Dataset items
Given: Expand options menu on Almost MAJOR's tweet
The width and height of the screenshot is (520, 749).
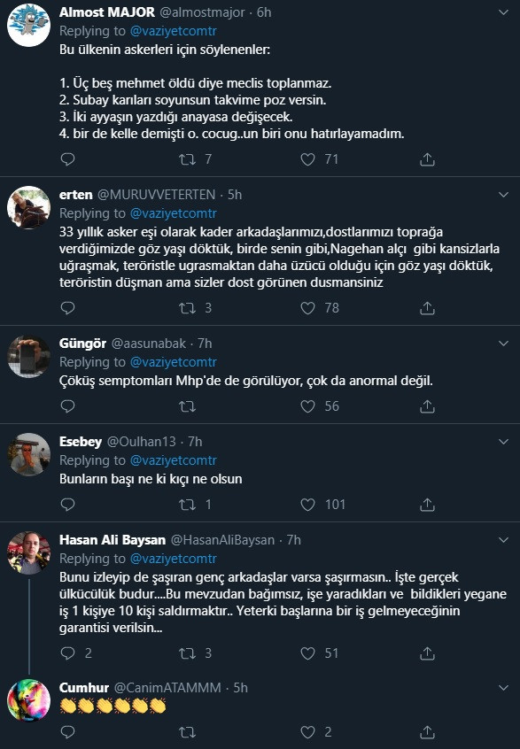Looking at the screenshot, I should point(505,11).
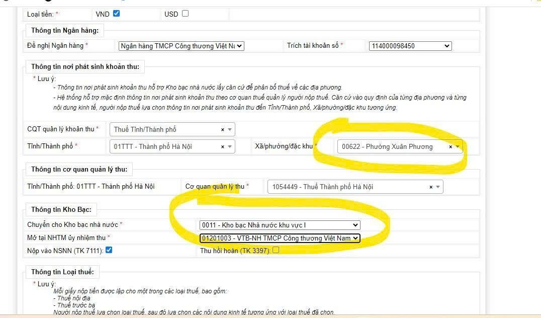Viewport: 541px width, 318px height.
Task: Click the '00622 - Phường Xuân Phương' selected value text
Action: (x=387, y=147)
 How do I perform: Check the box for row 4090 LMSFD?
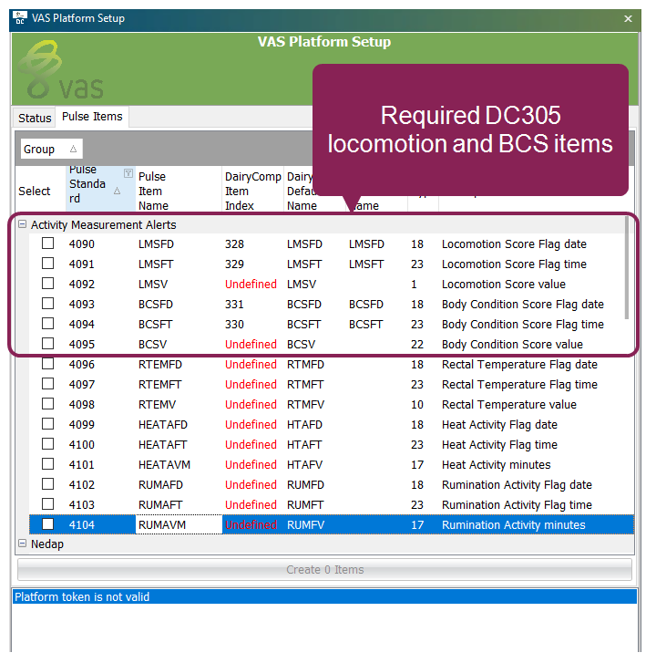click(47, 243)
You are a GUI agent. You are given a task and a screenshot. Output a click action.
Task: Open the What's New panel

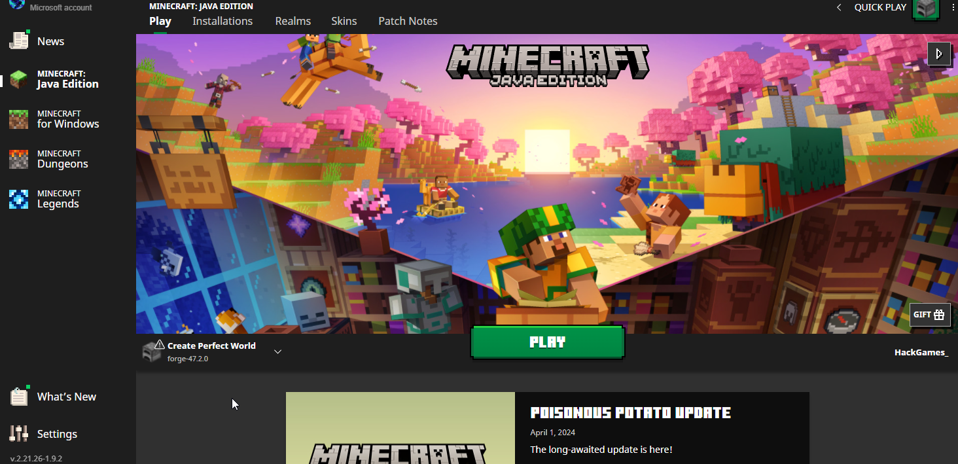[x=66, y=396]
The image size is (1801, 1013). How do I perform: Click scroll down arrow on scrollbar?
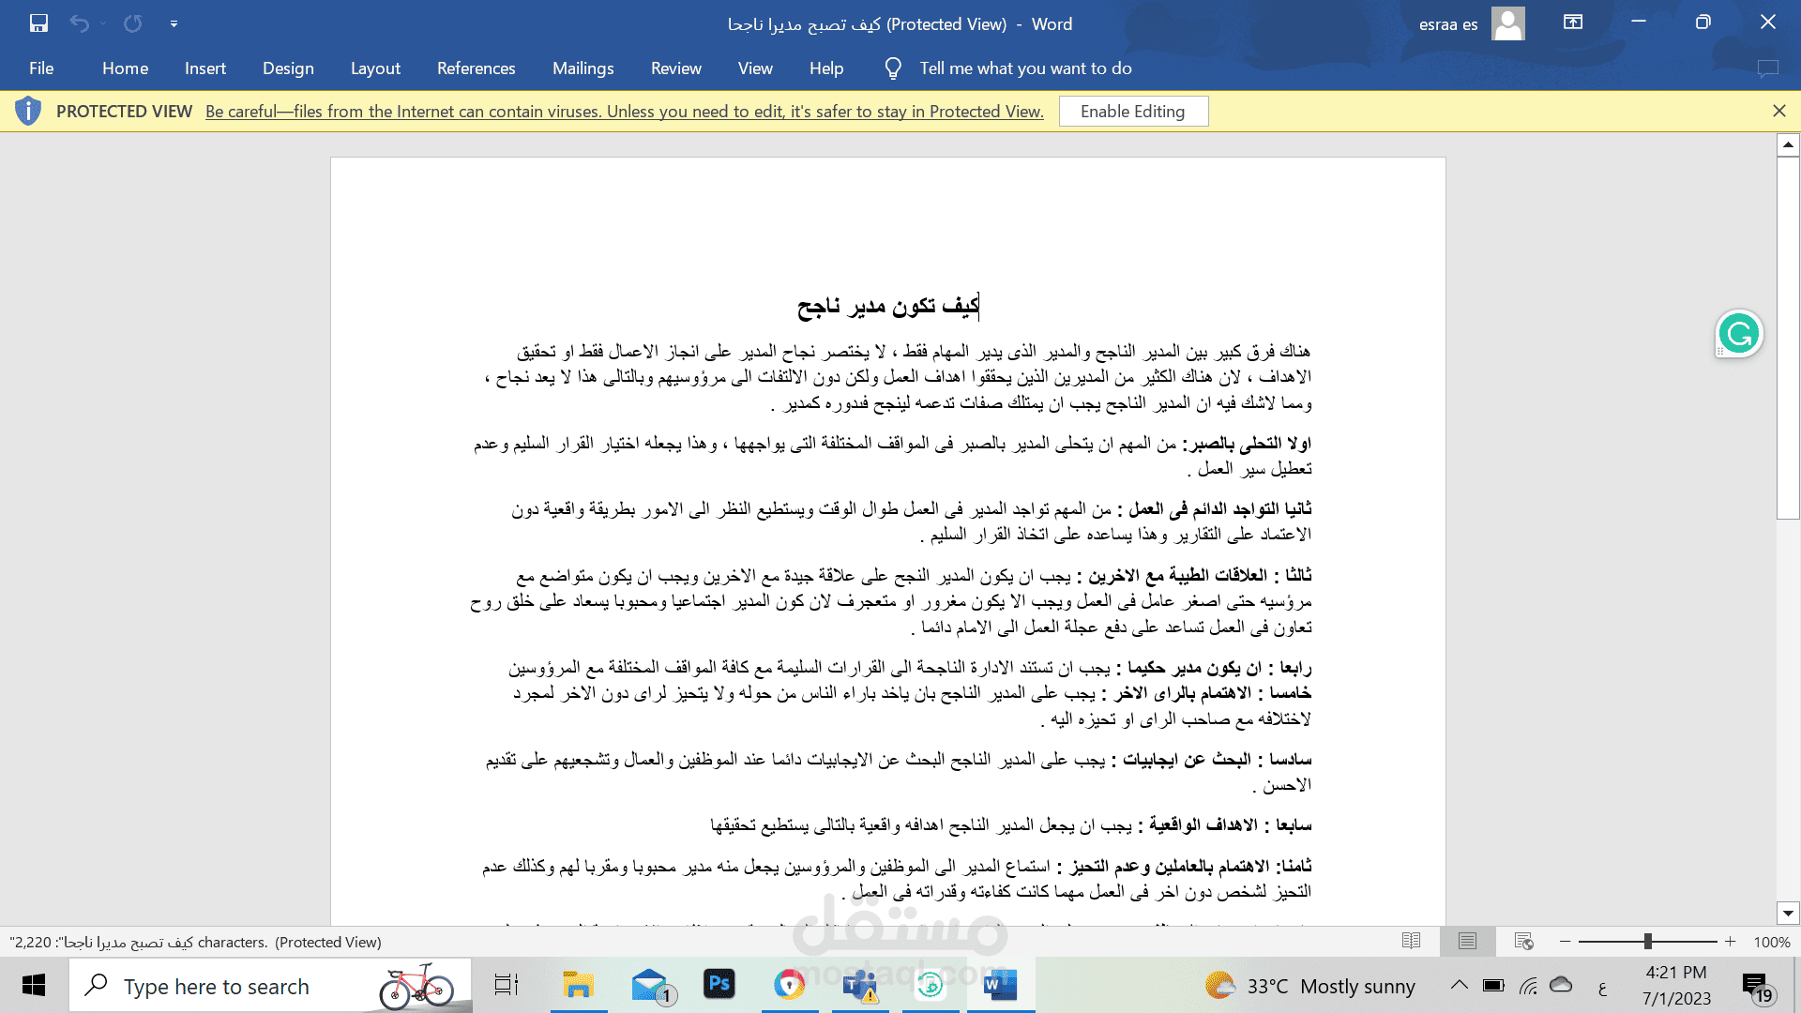[1788, 913]
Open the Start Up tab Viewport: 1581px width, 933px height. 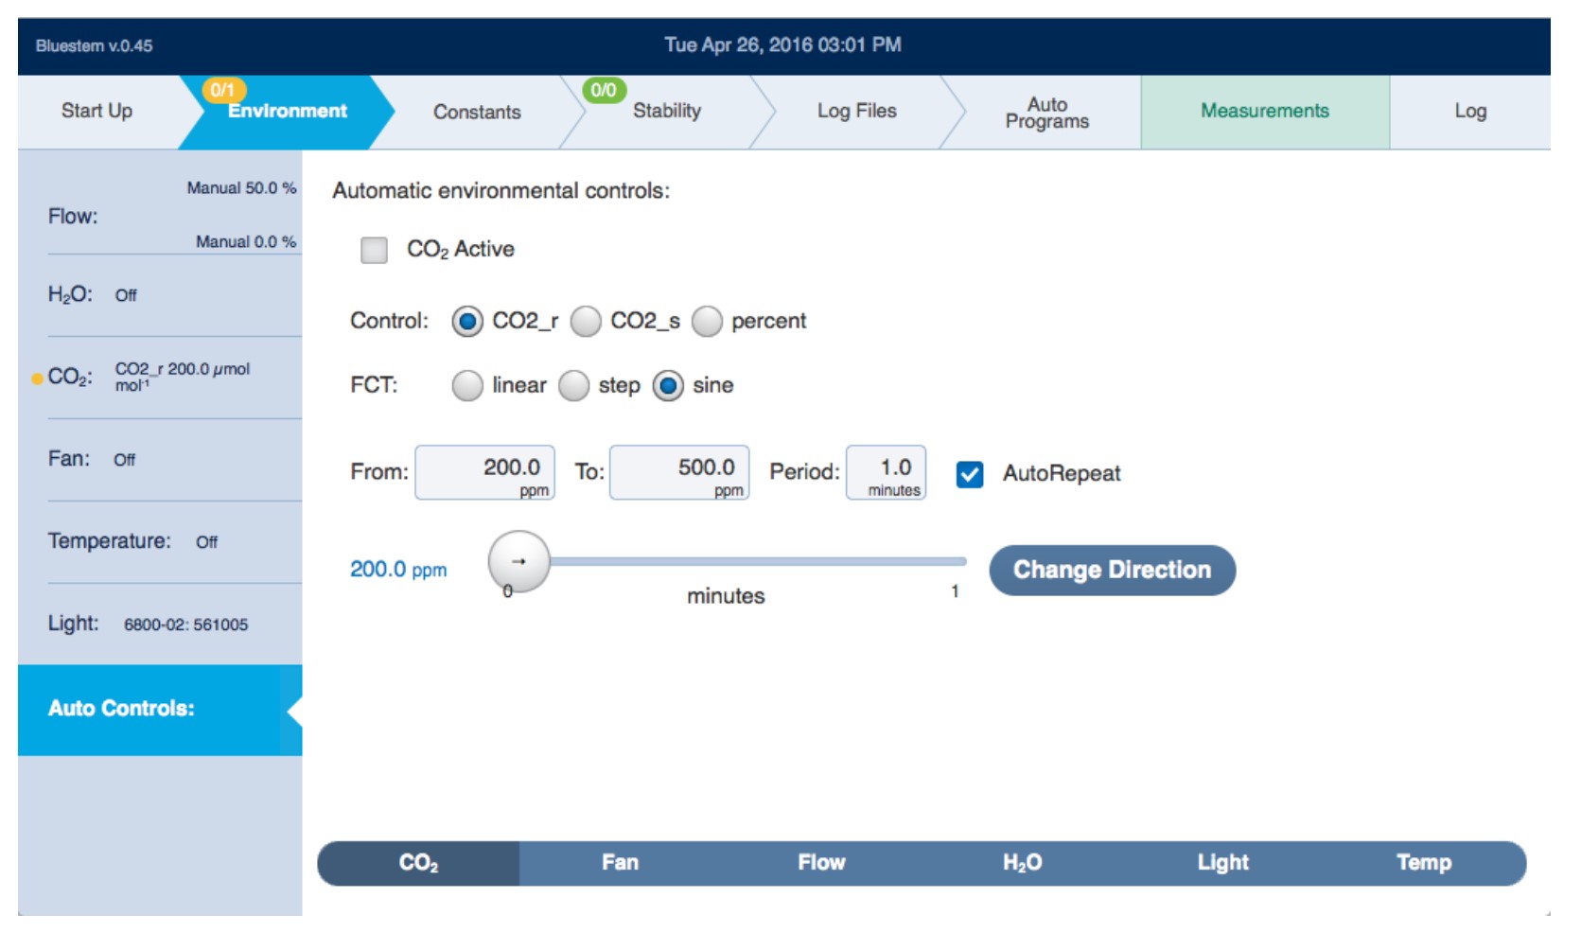(97, 112)
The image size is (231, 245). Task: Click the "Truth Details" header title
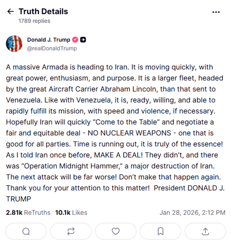(x=43, y=11)
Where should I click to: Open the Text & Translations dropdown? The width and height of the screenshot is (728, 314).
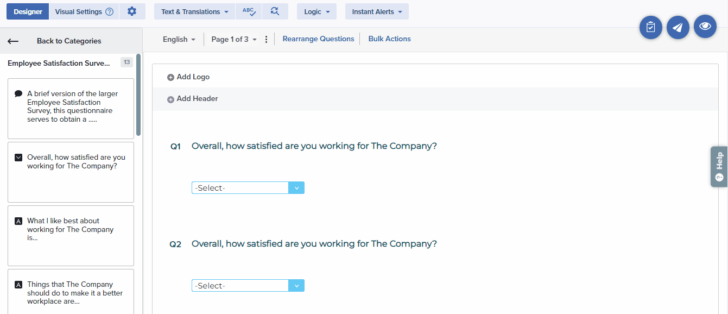pos(194,11)
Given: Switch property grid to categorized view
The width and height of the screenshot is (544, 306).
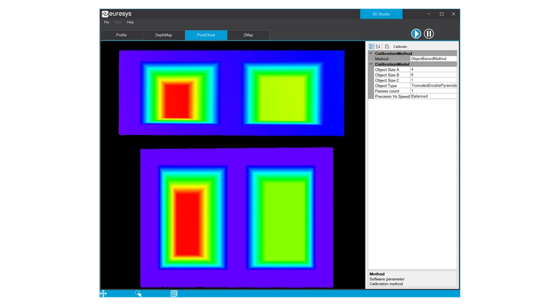Looking at the screenshot, I should click(371, 47).
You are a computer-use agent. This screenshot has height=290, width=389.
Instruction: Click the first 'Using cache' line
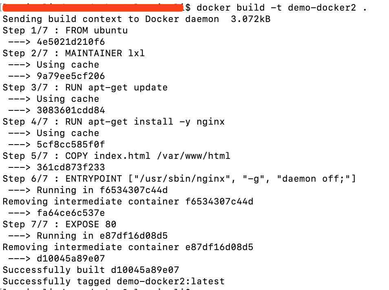tap(68, 65)
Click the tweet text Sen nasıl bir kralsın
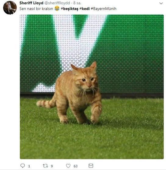 36,9
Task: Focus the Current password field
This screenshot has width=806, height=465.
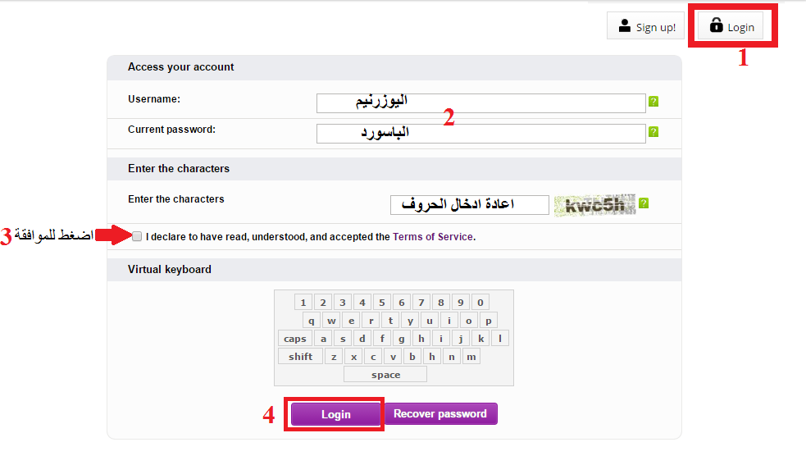Action: [x=481, y=134]
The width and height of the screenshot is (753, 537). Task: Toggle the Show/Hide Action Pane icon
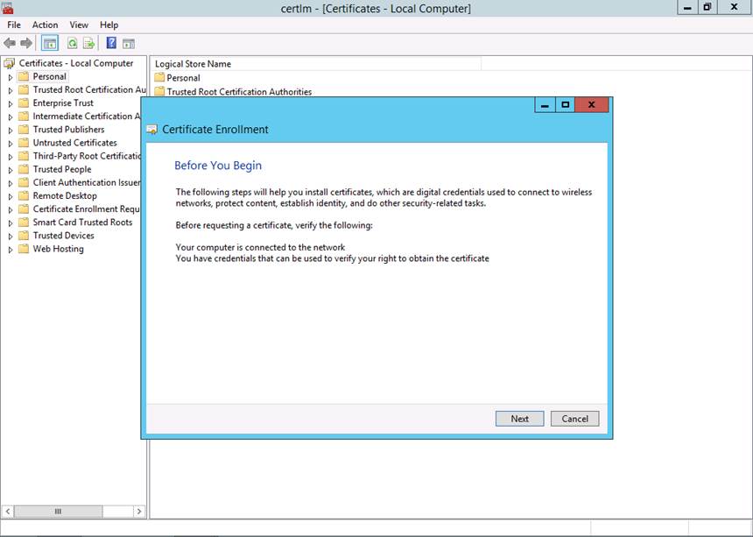pos(129,43)
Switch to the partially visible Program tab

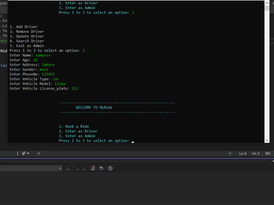pos(3,3)
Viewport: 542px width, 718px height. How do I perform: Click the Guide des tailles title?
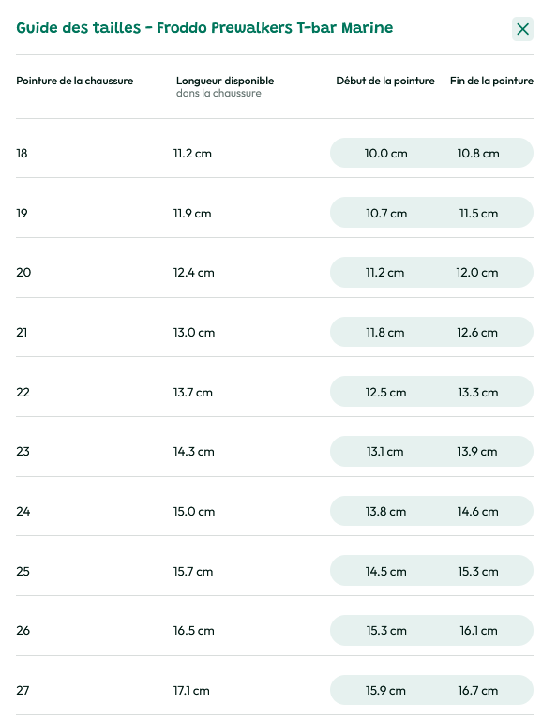(x=204, y=27)
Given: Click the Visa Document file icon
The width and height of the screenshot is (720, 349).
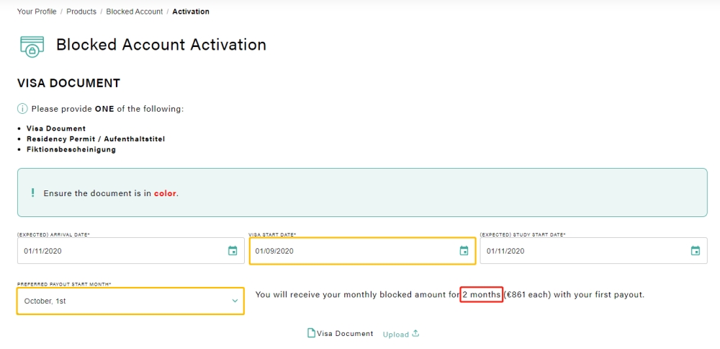Looking at the screenshot, I should click(311, 333).
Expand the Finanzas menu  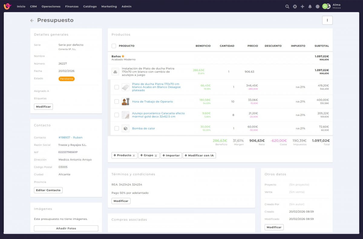pos(72,6)
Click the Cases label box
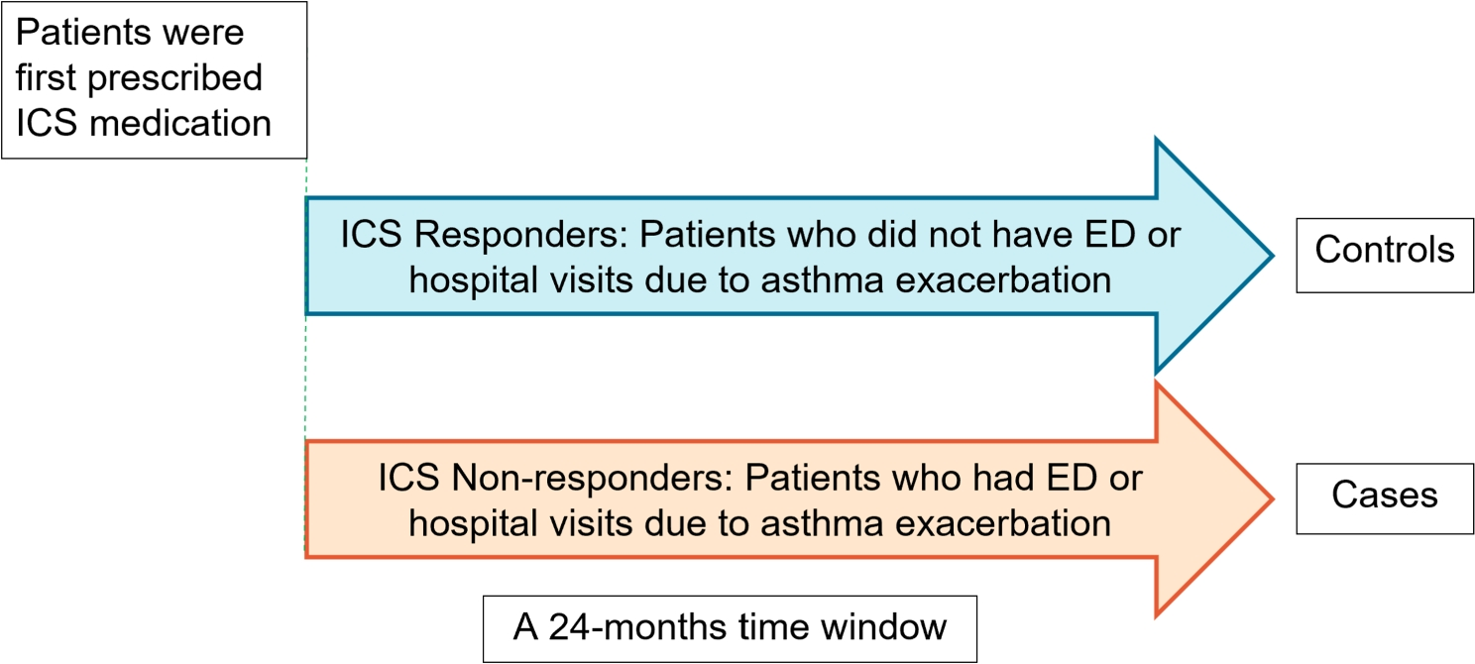The image size is (1475, 664). [1384, 497]
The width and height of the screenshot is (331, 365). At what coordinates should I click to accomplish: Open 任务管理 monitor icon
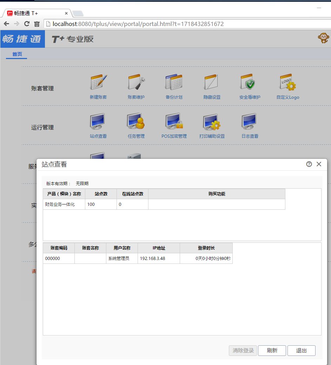136,122
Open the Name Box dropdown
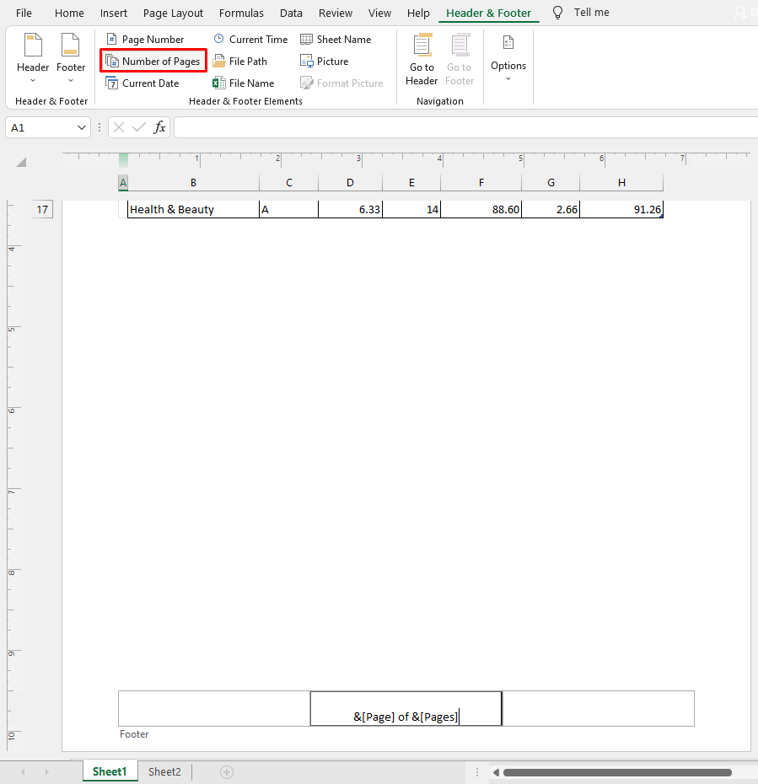The width and height of the screenshot is (758, 784). tap(81, 126)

**EXERCISE DESCRIPTION**
State the number of lines above that hold the word "agent", and say nothing else.

**TASK OUTPUT**
2